• 43 sites pollués par la radioactivité en France

    La France comptait 43 sites pollués par la radioactivité fin 2010. Ces sites correspondent pour beaucoup à des ateliers de production de radium ou à des dépôts de stockage qui ont vu le jour au début du XXe siècle.

    L’inventaire national de l’Agence nationale pour la gestion des déchets radioactifs (Andra) publié mercredi révèle que quarante-trois sites pollués par la radioactivité étaient recensés fin 2010 en France, pour la plupart réhabilités ou en passe de l’être. Il s’agit essentiellement de sites où du radium (ou des objets en contenant) a été fabriqué, entreposé ou commercialisé durant la première moitié du XXe siècle. L’intérêt pour ces objets tenait aux propriétés radioactives du radium (objets médicaux ou paramédicaux) ou en dérivait (comme la radioluminescence pour les cadrans des horloges, les tableaux de bord des avions etc), relève l’Agence nationale pour la gestion des déchets radioactifs (Andra).

    Parmi les sites pollués, on trouve également d’anciens établissements industriels exploitant des minerais radioactifs (mines d’uranium) ou destinés à en extraire des « terres rares ». C’est le cas par exemple de l’ancienne usine Orflam-Plast, à Pargny-sur-Saulx dans la Marne, qui fabriquait des pierres à briquet à partir d’un minerai riche en thorium. Ces 43 sites identifiés sont essentiellement répartis à Paris, en Ile-de-France, ainsi que dans l’est et le sud-est.

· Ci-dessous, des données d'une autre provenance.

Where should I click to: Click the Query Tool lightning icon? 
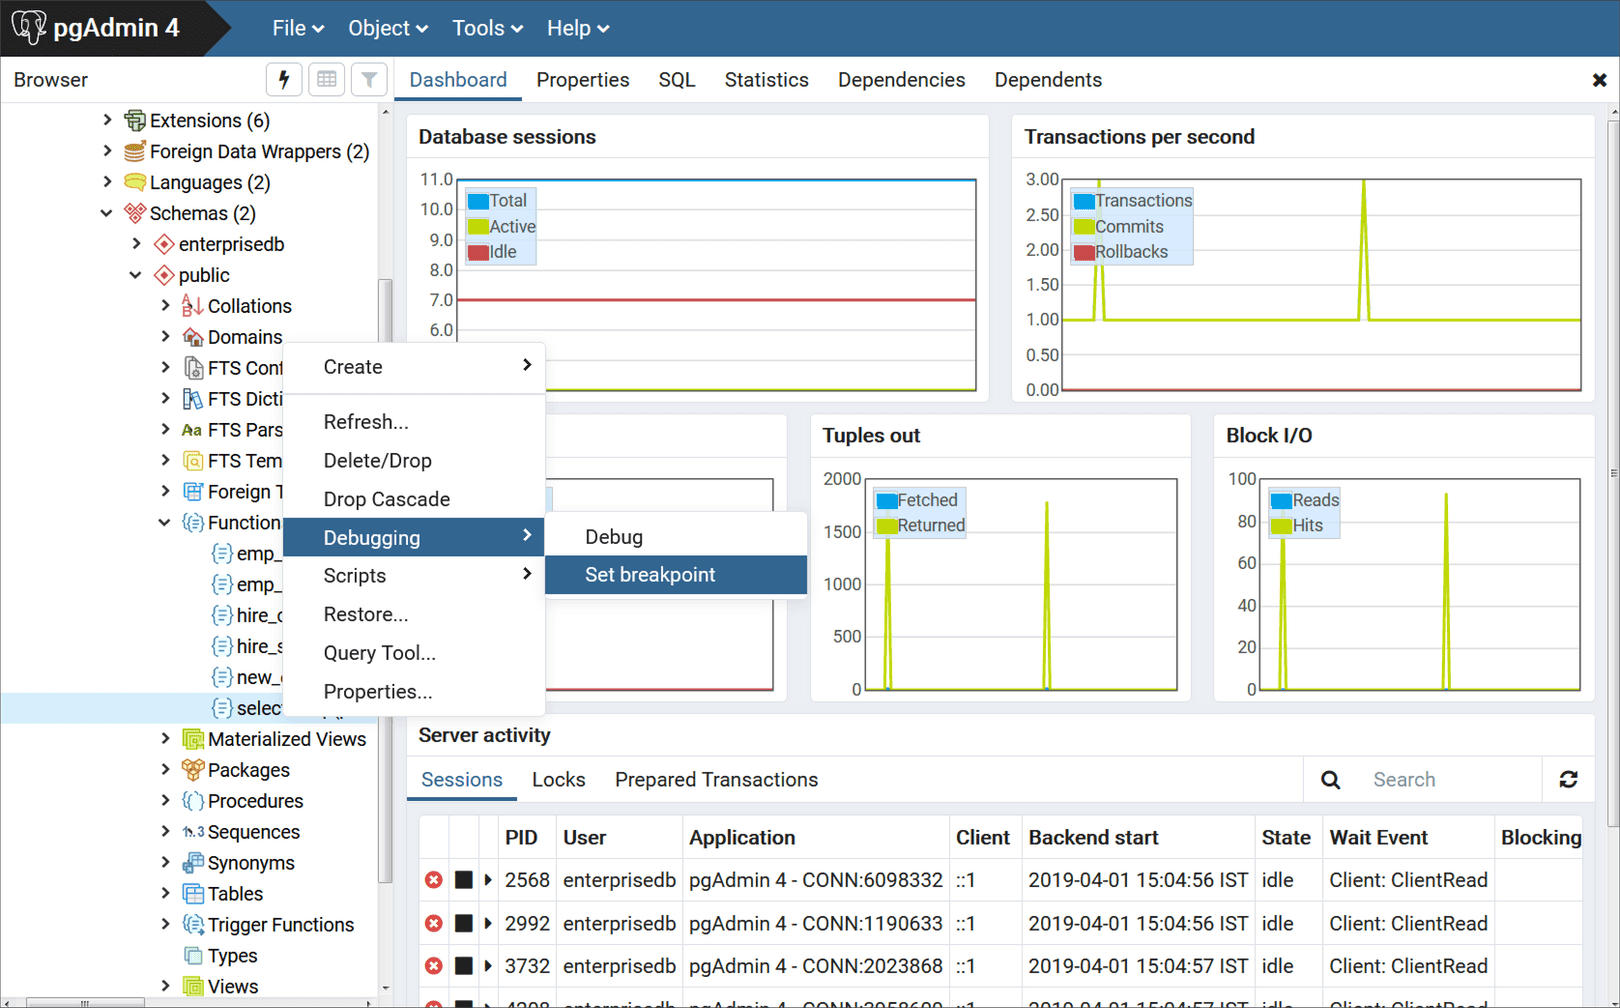(x=284, y=79)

    Déjà plus de 1,3 million de m3 de déchets nucléaires, ce sera plus en 2030

    Par ailleurs, l’Autorité de sûreté nucléaire a lancé fin 2010 une « Opération diagnostic radium » visant à contrôler 134 sites qui auraient pu manipuler la radioactivité par le passé. En accord avec les propriétaires, des experts de l’Institut de radioprotection et de sûreté nucléaire (IRSN) se rendent sur place. Si leur inspection met en évidence des traces de radium, les sites pollués sont réhabilités aux frais de l’Etat tandis qu’un suivi sanitaire des populations concernées peut être mis en place. Une carte des sites pollués est consultable sur le site de l’Andra.

    1,320 million de mètres cubes de déchets nucléaires en tous genres étaient recensés en France fin 2010, selon l’Andra. Mais ce chiffre est appelé à doubler puisque le volume devrait atteindre 2,7 millions de m3 en 2030. D’où proviennent ces déchets dits radioactifs ? Principalement des centrales nucléaires (59%) mais aussi de laboratoires de recherche (26%), des activités militaires (11%), de l’industrie non nucléaire (3%) et du secteur médical (1%), selon l’Andra.